Since we concentrate the tactile feedback on one finger only, our idea is to enrich it by approximating the tactile cues related to freehand exploration. In particular, when a certain fingertip area is in contact with a surface and the hand rotates, the location of the fingertip area changes according to the amount of hand rotation. Since such rotation can also be unintentional, the inclination of the surface can be misunderstood if the related inclination of the tactor is not aligned with the user’s body. Therefore, the tactor inclination in each point of the surface must be invariant to hand rotations. In other words, the mouse has to compensate for rotations of the hand/wrist by simulating the missing degree of freedom (yaw). In general, tactile devices aimed at stimulation in virtual setups lack this feature.

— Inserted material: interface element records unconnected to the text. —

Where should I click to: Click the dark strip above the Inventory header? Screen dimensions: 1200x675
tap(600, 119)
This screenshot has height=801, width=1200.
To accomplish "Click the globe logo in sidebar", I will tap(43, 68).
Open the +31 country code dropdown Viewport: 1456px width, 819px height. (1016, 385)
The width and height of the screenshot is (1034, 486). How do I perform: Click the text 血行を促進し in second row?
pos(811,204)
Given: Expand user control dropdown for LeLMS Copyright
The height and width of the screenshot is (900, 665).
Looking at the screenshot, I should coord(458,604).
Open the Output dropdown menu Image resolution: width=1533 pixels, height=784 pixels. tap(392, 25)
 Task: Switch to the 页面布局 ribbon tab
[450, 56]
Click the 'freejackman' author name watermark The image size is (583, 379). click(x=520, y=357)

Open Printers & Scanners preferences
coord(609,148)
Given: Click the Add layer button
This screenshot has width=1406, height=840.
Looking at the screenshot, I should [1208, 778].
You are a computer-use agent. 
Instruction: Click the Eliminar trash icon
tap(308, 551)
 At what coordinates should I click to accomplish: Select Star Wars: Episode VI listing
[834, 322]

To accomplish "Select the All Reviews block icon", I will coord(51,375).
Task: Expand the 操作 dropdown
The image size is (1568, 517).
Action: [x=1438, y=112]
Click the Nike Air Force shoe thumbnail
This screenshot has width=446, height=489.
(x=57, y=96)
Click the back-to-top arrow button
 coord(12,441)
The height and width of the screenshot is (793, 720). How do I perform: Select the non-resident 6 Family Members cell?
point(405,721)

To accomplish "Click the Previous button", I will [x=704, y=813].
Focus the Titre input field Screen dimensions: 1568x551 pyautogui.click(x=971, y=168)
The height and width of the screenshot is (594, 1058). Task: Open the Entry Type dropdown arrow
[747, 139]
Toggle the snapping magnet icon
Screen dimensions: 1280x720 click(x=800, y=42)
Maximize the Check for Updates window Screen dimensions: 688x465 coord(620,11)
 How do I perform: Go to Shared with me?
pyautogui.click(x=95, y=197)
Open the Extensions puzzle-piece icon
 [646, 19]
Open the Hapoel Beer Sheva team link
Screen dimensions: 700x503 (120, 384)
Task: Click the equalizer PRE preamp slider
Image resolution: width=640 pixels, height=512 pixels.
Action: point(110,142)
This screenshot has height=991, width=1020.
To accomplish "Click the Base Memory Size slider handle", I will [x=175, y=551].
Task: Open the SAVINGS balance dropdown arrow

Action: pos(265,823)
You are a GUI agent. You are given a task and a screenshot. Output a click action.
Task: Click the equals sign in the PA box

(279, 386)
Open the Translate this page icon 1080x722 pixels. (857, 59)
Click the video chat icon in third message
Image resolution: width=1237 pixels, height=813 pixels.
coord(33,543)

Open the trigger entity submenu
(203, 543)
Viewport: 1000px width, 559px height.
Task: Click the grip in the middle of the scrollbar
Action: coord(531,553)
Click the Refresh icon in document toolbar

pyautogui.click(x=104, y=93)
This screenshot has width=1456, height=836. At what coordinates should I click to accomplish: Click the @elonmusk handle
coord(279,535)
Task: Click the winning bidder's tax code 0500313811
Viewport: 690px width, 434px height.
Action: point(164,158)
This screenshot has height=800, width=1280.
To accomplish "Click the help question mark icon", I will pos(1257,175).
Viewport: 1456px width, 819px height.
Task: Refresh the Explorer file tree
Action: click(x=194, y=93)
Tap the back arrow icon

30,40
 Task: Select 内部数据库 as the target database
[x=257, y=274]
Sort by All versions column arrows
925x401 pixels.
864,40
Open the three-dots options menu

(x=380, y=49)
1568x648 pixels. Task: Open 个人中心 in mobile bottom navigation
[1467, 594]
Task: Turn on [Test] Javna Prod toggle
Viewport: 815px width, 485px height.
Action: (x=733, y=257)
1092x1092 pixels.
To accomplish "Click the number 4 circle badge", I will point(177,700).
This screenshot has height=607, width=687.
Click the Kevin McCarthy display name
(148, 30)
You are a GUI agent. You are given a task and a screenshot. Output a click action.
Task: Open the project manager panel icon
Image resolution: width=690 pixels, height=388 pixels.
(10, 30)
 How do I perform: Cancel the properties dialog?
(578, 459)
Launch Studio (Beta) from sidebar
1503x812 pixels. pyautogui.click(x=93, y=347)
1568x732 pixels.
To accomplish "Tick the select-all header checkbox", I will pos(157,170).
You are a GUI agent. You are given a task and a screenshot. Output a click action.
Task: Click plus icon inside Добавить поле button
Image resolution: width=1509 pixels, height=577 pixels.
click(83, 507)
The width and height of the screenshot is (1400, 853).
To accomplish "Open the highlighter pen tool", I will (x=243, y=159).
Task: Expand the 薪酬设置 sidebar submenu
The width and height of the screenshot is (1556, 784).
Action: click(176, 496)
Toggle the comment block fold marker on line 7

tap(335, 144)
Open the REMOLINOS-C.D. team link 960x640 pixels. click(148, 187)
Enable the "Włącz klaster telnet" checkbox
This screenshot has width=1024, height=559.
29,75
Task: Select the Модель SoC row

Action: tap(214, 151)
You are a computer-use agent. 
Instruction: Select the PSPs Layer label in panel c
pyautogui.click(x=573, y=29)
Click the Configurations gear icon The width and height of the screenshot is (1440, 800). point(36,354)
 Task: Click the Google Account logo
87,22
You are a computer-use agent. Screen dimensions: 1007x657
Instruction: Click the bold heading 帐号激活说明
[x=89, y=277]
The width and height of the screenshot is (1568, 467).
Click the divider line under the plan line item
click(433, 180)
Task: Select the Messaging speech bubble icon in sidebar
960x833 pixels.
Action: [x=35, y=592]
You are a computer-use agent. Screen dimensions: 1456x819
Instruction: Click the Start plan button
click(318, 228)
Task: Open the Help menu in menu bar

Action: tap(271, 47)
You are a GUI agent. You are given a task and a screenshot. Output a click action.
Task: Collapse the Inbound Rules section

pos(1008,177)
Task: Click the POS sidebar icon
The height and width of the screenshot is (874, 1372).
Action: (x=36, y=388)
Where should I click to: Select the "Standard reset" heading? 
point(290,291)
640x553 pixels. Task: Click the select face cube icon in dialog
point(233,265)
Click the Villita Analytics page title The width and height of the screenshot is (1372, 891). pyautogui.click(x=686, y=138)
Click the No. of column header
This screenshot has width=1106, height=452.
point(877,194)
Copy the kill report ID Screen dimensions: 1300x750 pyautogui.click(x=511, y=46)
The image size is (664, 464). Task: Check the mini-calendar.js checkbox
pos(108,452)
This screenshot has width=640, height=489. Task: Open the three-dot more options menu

The main difficulty of updating the tactile feedback according to wrist orientation consists in the time required to measure the angular position of the wrist and, consequently generating adequate tactile feedback. To the best of our knowledge, this device is the first attempt to face this issue.

To avoid misunderstanding of a constantly updated inclination of the tactor (cause by wrist motion), the refresh of tactile feedback should occur in the range of 30–40 ms [52]. When the wrist/hand rotates, the TAMO3 refreshes the tactor orientation every 33 ms. This feature was not included in the experiments of this manuscript.

Absolute positioning system

The position of the tactile mouse is detected using a commercial graphic tablet (Genius PenSketch M912) connected via USB to a computer (Dell Precision M64000) hosting Windows 7. The tablet worked at 1920 x 1200 pixels, spanned on a working area of 228 x 305 mm. The dimensions of the computer display and the tablet were normalized in order to make an exact correspondence between the movement of the mouse done by the user and the relative movement of the pointer on the screen. The tablet sends the current absolute XY position of the tactor to the computer via USB at a frequency of 50 Hz. Two coils similar to those built in the tablet pen were integrated on the board of the TAMO3, to retrieve the hand orientation: the two coils were alternatively activated so that the Windows mouse driver could see two ’virtual’ pen points. The segment joining the two point was equal to the mouse orientation.

Experiment: virtual objects match

Materials and methods

Participants The sample included blindfolded sighted (BS) and visually impaired (VI) participants. BS participants were 12 volunteers: 6 females, 24–36 years, \(29.1 \pm {4.2}\) sd. The VI sample matched in gender and age the sample of BS participants (12 volunteers: 6 females, 19–29 years, \(24.4 \pm {3.3}\) sd). According to the World Health Organization classification, 8 of them were blind belonging to the 4th category and 4 were blind of the 3rd category meaning that their acuity ranged from 1/60 to 1/20 [53]. Nine participants of the VI sample were congenitally blind and three lost their sight at puberty. Informed consent was obtained from all participants and protocols complied with the Declaration of Helsinki.

All participants were naïve to the task, reported to be right-handed and had no scars on the fingertip used for the experiment.

Fig. 5
figure 5

Left: CAD model of the Tactile Dictionary used as verification setup. It included five main solids: one sphere, two cylinders and two ellipses. The latter two are arranged in two orientations. The main parameters of the solids were 50 mm (equal to the diameter of the sphere, the smallest side of the cylinder and the minor axis of the ellipse) and 100 mm (equal to the largest side of the cylinder and the major axis of the ellipses). The height of all objects was 18 mm. Right: the real scenario in which one participant is exploring the Tactile Dictionary

Setup The participants were asked to explore five virtual objects using TAMO3. A Tactile Dictionary of fifteen real 3D-printed solid objects served as a verification setup (see Fig. 5). They were arranged both transversely and long ways with respect to participants’ bodies and were attached with Velcro®to an 800 × 500 mm Plexiglas panel.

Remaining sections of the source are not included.